Exercise task 1: List each distinct calendar date that appears in the panel excerpt below, naming each date once.

Text segment:
-.-.-

31. As the Registrant was unable to meet the 5 August 2015 deadline Witness 1 agreed an extended target date of 13 August 2015 and met with the Registrant on two occasions to help with the process of writing the report.  The Registrant agreed to submit the PSR by 13 August 2015 to allow adequate time for quality assurance and to make any necessary amendments. Witness 1 said that a PSR should be sent to the Crown Court 3 days prior to a sentencing hearing. However, the Registrant did not submit the first draft until 14 August 2015. There were then extensive amendments that needed to be made, meaning that the PSR was not completed until 17 August 2015.  Due to this the PSR was not sent to the Crown Court until noon on 17 August 2015, less than 24 hours before sentence.

32. The Panel accepted the oral evidence of Witness 1, in conjunction with the notes of the documentation provided to it.  Witness 1’s evidence was that as the Registrant was unable to meet the deadline of 5 August 2015 she had extended it to 13 August 2015. However, her evidence was that the Registrant was in a position to, and should have, completed it by 5 August 2015, and the Panel accepted that evidence.  In fact he did not submit it until noon on Friday 14 August 2015.

-.-.-

Data for this exercise:
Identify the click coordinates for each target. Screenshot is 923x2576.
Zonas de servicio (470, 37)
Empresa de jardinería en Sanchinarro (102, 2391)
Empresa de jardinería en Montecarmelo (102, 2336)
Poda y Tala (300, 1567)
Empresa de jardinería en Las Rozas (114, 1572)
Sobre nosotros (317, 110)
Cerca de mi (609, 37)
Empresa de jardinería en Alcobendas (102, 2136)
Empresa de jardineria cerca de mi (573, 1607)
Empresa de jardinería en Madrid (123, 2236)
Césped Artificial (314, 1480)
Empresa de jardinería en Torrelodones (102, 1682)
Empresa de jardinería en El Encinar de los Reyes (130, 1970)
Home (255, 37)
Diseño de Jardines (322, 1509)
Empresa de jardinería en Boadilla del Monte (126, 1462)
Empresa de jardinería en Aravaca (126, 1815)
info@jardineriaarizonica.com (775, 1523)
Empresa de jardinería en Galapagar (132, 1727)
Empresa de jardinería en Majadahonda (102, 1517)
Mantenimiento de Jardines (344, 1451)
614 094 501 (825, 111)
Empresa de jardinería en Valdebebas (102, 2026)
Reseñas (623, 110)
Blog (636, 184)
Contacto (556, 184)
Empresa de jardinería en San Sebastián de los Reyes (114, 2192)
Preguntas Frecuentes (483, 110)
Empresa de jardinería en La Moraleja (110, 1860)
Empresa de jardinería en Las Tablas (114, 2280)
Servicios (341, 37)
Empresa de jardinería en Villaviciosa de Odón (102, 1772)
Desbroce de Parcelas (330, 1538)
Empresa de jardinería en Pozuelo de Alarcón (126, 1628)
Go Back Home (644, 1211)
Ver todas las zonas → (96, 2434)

-.-.-

Exercise task 2: Put every line of the records, from the first one down to the line containing "Preguntas Frecuentes (483, 110)", into a Markdown table with the columns Number and Record line, leaving out blank lines.

Correct output 1:
5 August 2015
13 August 2015
14 August 2015
17 August 2015

Correct output 2:
| Number | Record line |
|---|---|
| 1 | Identify the click coordinates for each target. Screenshot is 923x2576. |
| 2 | Zonas de servicio (470, 37) |
| 3 | Empresa de jardinería en Sanchinarro (102, 2391) |
| 4 | Empresa de jardinería en Montecarmelo (102, 2336) |
| 5 | Poda y Tala (300, 1567) |
| 6 | Empresa de jardinería en Las Rozas (114, 1572) |
| 7 | Sobre nosotros (317, 110) |
| 8 | Cerca de mi (609, 37) |
| 9 | Empresa de jardinería en Alcobendas (102, 2136) |
| 10 | Empresa de jardineria cerca de mi (573, 1607) |
| 11 | Empresa de jardinería en Madrid (123, 2236) |
| 12 | Césped Artificial (314, 1480) |
| 13 | Empresa de jardinería en Torrelodones (102, 1682) |
| 14 | Empresa de jardinería en El Encinar de los Reyes (130, 1970) |
| 15 | Home (255, 37) |
| 16 | Diseño de Jardines (322, 1509) |
| 17 | Empresa de jardinería en Boadilla del Monte (126, 1462) |
| 18 | Empresa de jardinería en Aravaca (126, 1815) |
| 19 | info@jardineriaarizonica.com (775, 1523) |
| 20 | Empresa de jardinería en Galapagar (132, 1727) |
| 21 | Empresa de jardinería en Majadahonda (102, 1517) |
| 22 | Mantenimiento de Jardines (344, 1451) |
| 23 | 614 094 501 (825, 111) |
| 24 | Empresa de jardinería en Valdebebas (102, 2026) |
| 25 | Reseñas (623, 110) |
| 26 | Blog (636, 184) |
| 27 | Contacto (556, 184) |
| 28 | Empresa de jardinería en San Sebastián de los Reyes (114, 2192) |
| 29 | Preguntas Frecuentes (483, 110) |